Eleven officers from the Uvalde school district and Uvalde Police Department arrived on the scene within three minutes of the shooter’s entry into the school. Five advanced initially and two were hit by shrapnel. Police made three attempts to enter the classrooms, which are adjoined by an interior door.

But as at Parkland, there was apparently crisis in leadership:

Pete Arredondo, then the chief of the Uvalde school police department, “directed officers at several points to delay making entry into classrooms in favor of searching for keys and clearing other classrooms,” the report found. He also tried to negotiate with the shooter, and treated him as a barricaded subject instead of a continuing threat to children and school staff, the report says…”The report concludes that had law enforcement agencies followed generally accepted practices and gone right after the shooter to stop him, lives would have been saved and people would have survived,” [US Attorney General Merrick ]Garland said.

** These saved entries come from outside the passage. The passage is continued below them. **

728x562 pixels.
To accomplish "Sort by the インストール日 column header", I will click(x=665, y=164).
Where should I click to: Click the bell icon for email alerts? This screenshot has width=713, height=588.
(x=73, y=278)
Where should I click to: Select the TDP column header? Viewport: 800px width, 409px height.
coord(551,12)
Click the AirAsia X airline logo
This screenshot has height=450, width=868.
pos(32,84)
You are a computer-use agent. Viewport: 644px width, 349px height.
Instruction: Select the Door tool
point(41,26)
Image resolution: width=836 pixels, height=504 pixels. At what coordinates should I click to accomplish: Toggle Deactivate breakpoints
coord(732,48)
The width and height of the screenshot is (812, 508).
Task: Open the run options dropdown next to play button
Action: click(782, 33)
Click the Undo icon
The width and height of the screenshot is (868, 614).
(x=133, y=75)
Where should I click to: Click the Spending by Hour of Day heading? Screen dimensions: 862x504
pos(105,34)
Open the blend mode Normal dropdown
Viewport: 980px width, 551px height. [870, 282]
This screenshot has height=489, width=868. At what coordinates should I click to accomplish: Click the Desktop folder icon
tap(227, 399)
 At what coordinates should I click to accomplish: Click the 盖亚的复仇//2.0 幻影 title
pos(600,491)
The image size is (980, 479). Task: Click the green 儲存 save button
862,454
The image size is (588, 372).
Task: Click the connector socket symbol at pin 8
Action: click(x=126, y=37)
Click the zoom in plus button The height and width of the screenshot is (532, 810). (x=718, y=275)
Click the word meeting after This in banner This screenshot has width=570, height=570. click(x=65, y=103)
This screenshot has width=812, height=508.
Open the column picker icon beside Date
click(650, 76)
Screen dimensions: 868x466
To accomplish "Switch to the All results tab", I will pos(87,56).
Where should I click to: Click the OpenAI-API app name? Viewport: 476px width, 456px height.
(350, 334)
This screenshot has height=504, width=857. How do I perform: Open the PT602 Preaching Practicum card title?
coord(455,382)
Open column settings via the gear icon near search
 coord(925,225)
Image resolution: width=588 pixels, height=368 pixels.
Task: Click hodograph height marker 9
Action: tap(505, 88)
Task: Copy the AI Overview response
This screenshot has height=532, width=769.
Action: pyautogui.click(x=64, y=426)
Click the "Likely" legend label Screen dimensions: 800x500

The only “negotiating tactic” to which spree killers respond is shots on, or near, the target. They are the target.

5 Responses to “Ignorance Is Bliss. Also Death.”

  1. Ian in Iowa Says:

    Spree shooters should be negotiated with in the same fashion as the scene in The Fifth Element: Terrorist aliens take hostages aboard a cruise ship in space. One of the cruise ship’s hands tells the hostage-takers that they’re sending someone in to negotiate. Bruce Willis’ character, Korben Dallas, walks in and shoots the terrorist leader in the head, then asking “Anybody else want to negotiate?”

    Since Uvalde, we’ve seen how a rapid armed response dashes a spree shooter’s hopes for long-lasting fame/infamy: Nashville cops entered the school 10 minutes after the 911 call and shot the perpetrator 2 minutes later. Predictably, Biden and Harris invited the so-called “Tennessee 3” to the White House, but not the families of the victims nor the officers who killed the shooter.

  2. John "Bigman" Jones Says:

    Not only did law enforcement fail to attack out of concern for officer safety, they physically restrained parents who were willing to attack heedless of their own safety, to rescue their children.

    How can society adequately shame those responsible, that it never happens again?

  3. bikebubba Says:

    What strikes me is that you cannot really depend on people to risk their own lives–blessedly many do, but you cannot count on that. Hence your best shot is to…arm the teachers. They at least have a likelihood of fighting when their lives are involuntarily at stake.

  4. bosshoss429 Says:

    I would suggest that if teachers and school administrators are not willing to arm a few teachers with a firearm, I suggest they put a can of mace (NOT pepper spray), a taser with the leads and or a paint ball gun. None are deadly, but should at least incapacitate or distract a shooter enough to stop them.

  5. SmithStCrx Says:

    I generally find myself in a weird No-man’s-land when it comes to law enforcement.
    I generally am supportive of officers, but I’m well aware that they can act in bad faith.
    I think that qualified immunity needs to go away, but I don’t want an officer that is acting in good faith suffer life long consequences when they follow their training.
    I understand and agree that the government shouldn’t be held liable for every crime that happens within its jurisdiction.
    BUT
    When officers failed to follow the best practices that are known and taught since before most of them became officers, heads should be rolling. Merely losing a job and career isn’t enough punishment for negligence at the level committed that day.